Due to the resistance applied by the silicone gingiva, it made it difficult for the crowns to fit properly during cementation. Therefore, there are differences in the restoration seating between the groups. Today BN NYE liquid latex is used as a makeup artist product recommended for skin use. In our opinion, biocompatibility tests should be done for this material to be used in the mouth. Because we don't know it may leave any kind of monomers. In the applicability of this material in vivo we need to know more about its contents. Therefore, further clinical research is needed to confirm or reject the results obtained. The lack of restoration contact in prepared model and the structure of artificial gingiva are the limitations due to the fact that this study is in vitro. The latex only prevents cement getting onto the implant materials. However, there are studies indicating that implant failure may also occur due to cement remaining in the peri-implant sulcus .

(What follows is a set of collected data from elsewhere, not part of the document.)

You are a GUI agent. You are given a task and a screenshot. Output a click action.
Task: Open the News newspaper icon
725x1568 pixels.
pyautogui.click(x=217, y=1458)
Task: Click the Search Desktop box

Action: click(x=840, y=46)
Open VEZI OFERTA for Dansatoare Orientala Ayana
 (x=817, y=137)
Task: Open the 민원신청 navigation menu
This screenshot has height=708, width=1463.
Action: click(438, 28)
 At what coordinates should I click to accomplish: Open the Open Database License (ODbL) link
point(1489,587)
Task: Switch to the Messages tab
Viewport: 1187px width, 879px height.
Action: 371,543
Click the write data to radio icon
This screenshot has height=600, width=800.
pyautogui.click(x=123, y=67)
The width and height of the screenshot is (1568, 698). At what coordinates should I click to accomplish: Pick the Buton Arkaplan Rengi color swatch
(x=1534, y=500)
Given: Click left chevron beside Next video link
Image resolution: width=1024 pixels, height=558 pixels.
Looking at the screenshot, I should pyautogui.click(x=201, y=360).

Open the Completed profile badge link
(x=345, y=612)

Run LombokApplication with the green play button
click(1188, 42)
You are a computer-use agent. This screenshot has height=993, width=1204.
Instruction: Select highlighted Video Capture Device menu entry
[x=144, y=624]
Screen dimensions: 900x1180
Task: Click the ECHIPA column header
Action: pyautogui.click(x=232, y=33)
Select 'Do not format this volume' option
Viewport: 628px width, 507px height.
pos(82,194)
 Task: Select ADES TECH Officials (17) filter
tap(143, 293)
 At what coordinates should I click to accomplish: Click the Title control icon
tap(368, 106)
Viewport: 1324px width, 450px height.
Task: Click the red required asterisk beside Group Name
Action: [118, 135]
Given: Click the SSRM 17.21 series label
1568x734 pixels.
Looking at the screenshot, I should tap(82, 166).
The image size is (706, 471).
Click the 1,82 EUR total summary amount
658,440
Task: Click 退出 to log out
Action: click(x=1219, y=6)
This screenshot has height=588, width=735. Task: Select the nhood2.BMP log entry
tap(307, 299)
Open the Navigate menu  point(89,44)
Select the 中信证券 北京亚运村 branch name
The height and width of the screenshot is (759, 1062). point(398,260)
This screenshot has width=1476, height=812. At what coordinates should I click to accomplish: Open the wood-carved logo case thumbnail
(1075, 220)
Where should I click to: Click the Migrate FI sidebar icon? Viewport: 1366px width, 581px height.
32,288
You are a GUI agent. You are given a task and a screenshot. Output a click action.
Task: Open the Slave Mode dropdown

Within the limitations of this study, the following conclusions have been obtained:
- The cementation and cleaning of the cement-retained implant-supported restorations is an operation that needs to be performed precise The conventional probe cleaning procedure is not completely effective in removing the residual cement adhering to the abutment surface.
- As the deeper of the position of the margin in the conventional probe cleaning procedure, the amount and depth of the uncleaned residual cement also increase.
- Liquid latex barrier technique has been safer cement cleaning method by preventing the residual cement on the abutment surface under the in-vitro conditions.
- This material can be developed by implant companies and produced by coating the gingival surface of fabricated stock abutments. For this, advanced material studies are needed. This in vitro study may lead to new studies.